松屋長春の和菓子便り
尾張稲沢の和菓子店、松屋長春の毎日を皆様にお届けします。 末長くお付き合いをよろしくお願いいたします。
桜花の散るころ
桜が愛される理由は、その美しさがまず第一にあるでしょう。
もう一つの理由に、とても短い期間に栄枯盛衰がギュッと凝縮されているところも挙げられるのではないかと私は考えています。
桜はとても、か弱い花。
一雨きたら一気に花びらを落とし、春風が通り抜たなら、花弁は一緒に棚引いて、風の赴くままにハラハラと舞い散ってしまいます。

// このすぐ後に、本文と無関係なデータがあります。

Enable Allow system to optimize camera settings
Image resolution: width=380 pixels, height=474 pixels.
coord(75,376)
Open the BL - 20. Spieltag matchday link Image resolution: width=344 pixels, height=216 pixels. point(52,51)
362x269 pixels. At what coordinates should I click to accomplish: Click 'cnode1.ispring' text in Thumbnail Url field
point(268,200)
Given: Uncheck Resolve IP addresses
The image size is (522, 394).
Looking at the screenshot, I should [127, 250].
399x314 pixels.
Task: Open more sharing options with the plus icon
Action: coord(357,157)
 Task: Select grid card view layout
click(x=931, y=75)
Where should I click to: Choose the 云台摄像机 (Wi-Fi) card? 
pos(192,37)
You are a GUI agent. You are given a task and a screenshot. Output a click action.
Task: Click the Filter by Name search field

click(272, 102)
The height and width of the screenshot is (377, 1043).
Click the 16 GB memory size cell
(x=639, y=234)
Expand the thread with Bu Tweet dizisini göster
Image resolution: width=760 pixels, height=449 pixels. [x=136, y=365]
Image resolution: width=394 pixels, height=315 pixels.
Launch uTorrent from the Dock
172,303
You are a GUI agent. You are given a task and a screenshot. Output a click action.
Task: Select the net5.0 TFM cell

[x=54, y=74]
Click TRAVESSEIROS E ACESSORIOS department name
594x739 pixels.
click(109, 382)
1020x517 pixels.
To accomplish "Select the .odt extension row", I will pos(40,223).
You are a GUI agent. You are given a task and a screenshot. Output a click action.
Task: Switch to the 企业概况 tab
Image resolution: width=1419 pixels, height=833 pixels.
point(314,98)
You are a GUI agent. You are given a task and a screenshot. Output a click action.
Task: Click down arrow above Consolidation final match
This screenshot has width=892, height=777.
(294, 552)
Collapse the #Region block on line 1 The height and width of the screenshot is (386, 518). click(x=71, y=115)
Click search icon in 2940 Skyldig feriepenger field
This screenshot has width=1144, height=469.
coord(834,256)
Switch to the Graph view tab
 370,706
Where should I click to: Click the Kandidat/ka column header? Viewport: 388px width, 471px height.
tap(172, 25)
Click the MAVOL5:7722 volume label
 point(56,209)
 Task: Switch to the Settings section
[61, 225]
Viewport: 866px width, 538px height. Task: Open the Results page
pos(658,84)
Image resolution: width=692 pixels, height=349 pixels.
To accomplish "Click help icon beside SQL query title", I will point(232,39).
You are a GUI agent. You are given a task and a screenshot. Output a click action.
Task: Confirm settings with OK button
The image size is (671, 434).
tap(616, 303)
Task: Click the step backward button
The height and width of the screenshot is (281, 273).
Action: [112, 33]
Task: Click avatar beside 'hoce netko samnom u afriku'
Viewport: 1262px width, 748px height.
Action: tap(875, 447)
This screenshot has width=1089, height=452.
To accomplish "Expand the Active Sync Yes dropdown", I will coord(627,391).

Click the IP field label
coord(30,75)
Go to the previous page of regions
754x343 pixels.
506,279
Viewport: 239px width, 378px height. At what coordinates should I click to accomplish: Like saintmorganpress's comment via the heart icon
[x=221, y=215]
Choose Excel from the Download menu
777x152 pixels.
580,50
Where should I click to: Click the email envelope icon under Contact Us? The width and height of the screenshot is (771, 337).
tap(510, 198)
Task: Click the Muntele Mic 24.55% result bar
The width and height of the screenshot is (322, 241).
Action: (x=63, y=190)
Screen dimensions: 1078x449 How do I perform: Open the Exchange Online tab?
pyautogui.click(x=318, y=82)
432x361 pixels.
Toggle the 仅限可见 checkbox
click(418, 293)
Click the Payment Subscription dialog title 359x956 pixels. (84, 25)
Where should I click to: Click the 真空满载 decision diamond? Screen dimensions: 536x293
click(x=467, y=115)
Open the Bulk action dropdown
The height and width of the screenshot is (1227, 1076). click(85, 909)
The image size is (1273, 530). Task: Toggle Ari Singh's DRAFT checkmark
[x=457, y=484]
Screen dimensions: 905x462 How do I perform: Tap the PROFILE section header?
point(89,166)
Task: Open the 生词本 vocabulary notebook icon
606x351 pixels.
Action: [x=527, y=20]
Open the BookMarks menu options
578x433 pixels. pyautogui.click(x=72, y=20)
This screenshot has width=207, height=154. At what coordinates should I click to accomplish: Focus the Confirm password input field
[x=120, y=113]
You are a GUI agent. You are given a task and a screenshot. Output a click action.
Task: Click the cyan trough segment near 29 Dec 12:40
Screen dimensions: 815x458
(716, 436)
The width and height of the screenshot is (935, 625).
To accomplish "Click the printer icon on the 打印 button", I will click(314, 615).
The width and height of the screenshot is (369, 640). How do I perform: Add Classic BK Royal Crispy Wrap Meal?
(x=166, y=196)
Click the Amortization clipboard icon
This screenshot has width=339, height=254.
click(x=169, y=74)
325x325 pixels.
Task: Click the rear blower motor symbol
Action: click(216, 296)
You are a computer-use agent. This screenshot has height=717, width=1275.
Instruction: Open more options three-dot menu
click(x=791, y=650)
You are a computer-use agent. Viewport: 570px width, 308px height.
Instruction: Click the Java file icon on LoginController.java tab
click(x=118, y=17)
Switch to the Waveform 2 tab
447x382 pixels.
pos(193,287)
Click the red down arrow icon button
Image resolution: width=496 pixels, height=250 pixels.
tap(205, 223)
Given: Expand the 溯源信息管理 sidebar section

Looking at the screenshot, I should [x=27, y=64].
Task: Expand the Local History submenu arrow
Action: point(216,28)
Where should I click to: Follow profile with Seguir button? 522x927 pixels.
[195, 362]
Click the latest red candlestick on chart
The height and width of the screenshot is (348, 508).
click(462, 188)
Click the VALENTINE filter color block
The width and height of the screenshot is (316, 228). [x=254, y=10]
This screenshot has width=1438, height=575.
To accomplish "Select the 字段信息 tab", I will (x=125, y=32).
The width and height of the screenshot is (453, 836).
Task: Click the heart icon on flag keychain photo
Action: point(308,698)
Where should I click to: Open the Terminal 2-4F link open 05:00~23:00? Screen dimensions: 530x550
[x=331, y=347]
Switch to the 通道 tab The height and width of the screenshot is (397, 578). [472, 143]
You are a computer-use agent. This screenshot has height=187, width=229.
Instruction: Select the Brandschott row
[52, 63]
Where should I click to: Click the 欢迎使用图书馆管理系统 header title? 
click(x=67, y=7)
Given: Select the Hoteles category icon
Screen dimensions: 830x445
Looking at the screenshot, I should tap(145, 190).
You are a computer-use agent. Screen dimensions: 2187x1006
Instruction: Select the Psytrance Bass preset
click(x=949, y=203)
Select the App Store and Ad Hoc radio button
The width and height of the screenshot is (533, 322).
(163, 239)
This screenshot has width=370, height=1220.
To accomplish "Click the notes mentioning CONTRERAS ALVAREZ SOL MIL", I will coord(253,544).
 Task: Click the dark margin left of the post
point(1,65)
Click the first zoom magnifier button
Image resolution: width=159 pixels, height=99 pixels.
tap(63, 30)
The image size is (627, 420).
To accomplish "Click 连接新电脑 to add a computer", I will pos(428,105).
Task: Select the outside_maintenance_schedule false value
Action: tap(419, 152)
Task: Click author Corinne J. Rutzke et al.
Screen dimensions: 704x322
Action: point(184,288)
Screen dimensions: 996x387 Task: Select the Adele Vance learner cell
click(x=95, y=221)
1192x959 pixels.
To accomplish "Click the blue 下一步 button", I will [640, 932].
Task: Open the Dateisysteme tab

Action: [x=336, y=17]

ついこの間、まだ蕾だったものが満開を迎えて、今はサヨナラの時を今かいまかと待ち構えるばかりであります。
桜の歩幅に合わせるように、松屋長春の羽二重餅製の生菓子も散り行く桜花の焼印へとかわりました。

美しくも儚い桜。
昔の人々は桜を己の人生に重ね合わせていたのかもしれません。
水温む
3月半ば頃の季語で「水温む」という言葉がありますが、この季語の意味はだんだん春めいてきて冷たく感じた水もどことなく温かく感じる、そんな意味合いであります。
実際には川の水もまだ雪代が残っていたりで、全く温かくはなっていないのが現実でありますが、ポカポカ陽気の日がとても多くなってきた今、ちょうどこの「水温む」がピッタリしっくりとくるようになってきたのではないでしょうか?
4月に入って、季語としては少し過ぎた感がありましょうが、ジャストタイミングとしてこの和菓子をドロップしたところです。

「水温む」と銘打ってお店に並べました。
羽二重餅製の生菓子です。中は丹波大納言小豆の粒あんです。